§ Instructions for the task
Every entry needs to be printed exactly, please.

=== Section Start ===

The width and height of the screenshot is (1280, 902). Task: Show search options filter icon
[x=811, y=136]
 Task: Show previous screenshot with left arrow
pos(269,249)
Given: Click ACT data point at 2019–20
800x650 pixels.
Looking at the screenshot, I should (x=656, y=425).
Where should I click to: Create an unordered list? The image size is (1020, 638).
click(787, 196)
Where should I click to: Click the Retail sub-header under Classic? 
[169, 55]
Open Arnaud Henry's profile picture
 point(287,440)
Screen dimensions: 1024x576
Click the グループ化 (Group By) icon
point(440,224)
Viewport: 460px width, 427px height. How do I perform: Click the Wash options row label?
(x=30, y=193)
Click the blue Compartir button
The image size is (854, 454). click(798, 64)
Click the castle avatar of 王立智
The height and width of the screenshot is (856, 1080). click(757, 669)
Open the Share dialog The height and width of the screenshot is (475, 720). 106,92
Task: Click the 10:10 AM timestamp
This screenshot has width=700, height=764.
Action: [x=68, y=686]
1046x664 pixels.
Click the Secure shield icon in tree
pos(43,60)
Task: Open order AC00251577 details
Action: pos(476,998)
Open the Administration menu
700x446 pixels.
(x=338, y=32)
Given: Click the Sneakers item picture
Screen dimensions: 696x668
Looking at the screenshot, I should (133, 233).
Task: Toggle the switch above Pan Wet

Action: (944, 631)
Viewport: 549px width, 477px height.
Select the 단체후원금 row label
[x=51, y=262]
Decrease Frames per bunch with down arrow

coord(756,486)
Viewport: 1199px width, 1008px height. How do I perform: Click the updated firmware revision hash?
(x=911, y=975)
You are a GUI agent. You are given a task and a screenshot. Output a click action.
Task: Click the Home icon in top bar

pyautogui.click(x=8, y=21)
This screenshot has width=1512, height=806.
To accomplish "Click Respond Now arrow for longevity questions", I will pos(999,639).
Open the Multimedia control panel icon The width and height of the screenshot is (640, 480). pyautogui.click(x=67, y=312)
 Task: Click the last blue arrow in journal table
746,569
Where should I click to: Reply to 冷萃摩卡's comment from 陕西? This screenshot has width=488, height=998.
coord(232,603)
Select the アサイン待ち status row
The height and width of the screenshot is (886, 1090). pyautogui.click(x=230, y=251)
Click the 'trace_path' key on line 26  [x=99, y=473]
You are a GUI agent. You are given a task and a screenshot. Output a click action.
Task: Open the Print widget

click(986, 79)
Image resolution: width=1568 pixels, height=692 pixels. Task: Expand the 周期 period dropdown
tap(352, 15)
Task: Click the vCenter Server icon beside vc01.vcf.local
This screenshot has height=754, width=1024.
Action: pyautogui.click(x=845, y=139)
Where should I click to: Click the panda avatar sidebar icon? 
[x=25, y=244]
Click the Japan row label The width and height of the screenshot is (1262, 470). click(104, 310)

=== Section End ===

§ Reply to the task
The width and height of the screenshot is (1280, 902). Task: Show search options filter icon
[x=811, y=136]
 Task: Show previous screenshot with left arrow
pos(269,249)
Given: Click ACT data point at 2019–20
800x650 pixels.
Looking at the screenshot, I should (x=656, y=425).
Where should I click to: Create an unordered list? The image size is (1020, 638).
click(787, 196)
Where should I click to: Click the Retail sub-header under Classic? 
[169, 55]
Open Arnaud Henry's profile picture
 point(287,440)
Screen dimensions: 1024x576
Click the グループ化 (Group By) icon
point(440,224)
Viewport: 460px width, 427px height. How do I perform: Click the Wash options row label?
(x=30, y=193)
Click the blue Compartir button
The image size is (854, 454). click(798, 64)
Click the castle avatar of 王立智
The height and width of the screenshot is (856, 1080). click(757, 669)
Open the Share dialog The height and width of the screenshot is (475, 720). 106,92
Task: Click the 10:10 AM timestamp
This screenshot has width=700, height=764.
Action: [x=68, y=686]
1046x664 pixels.
Click the Secure shield icon in tree
pos(43,60)
Task: Open order AC00251577 details
Action: pos(476,998)
Open the Administration menu
700x446 pixels.
(x=338, y=32)
Given: Click the Sneakers item picture
Screen dimensions: 696x668
Looking at the screenshot, I should (133, 233).
Task: Toggle the switch above Pan Wet

Action: (944, 631)
Viewport: 549px width, 477px height.
Select the 단체후원금 row label
[x=51, y=262]
Decrease Frames per bunch with down arrow

coord(756,486)
Viewport: 1199px width, 1008px height. How do I perform: Click the updated firmware revision hash?
(x=911, y=975)
You are a GUI agent. You are given a task and a screenshot. Output a click action.
Task: Click the Home icon in top bar

pyautogui.click(x=8, y=21)
This screenshot has width=1512, height=806.
To accomplish "Click Respond Now arrow for longevity questions", I will pos(999,639).
Open the Multimedia control panel icon The width and height of the screenshot is (640, 480). pyautogui.click(x=67, y=312)
 Task: Click the last blue arrow in journal table
746,569
Where should I click to: Reply to 冷萃摩卡's comment from 陕西? This screenshot has width=488, height=998.
coord(232,603)
Select the アサイン待ち status row
The height and width of the screenshot is (886, 1090). pyautogui.click(x=230, y=251)
Click the 'trace_path' key on line 26  [x=99, y=473]
You are a GUI agent. You are given a task and a screenshot. Output a click action.
Task: Open the Print widget

click(986, 79)
Image resolution: width=1568 pixels, height=692 pixels. Task: Expand the 周期 period dropdown
tap(352, 15)
Task: Click the vCenter Server icon beside vc01.vcf.local
This screenshot has height=754, width=1024.
Action: pyautogui.click(x=845, y=139)
Where should I click to: Click the panda avatar sidebar icon? 
[x=25, y=244]
Click the Japan row label The width and height of the screenshot is (1262, 470). click(104, 310)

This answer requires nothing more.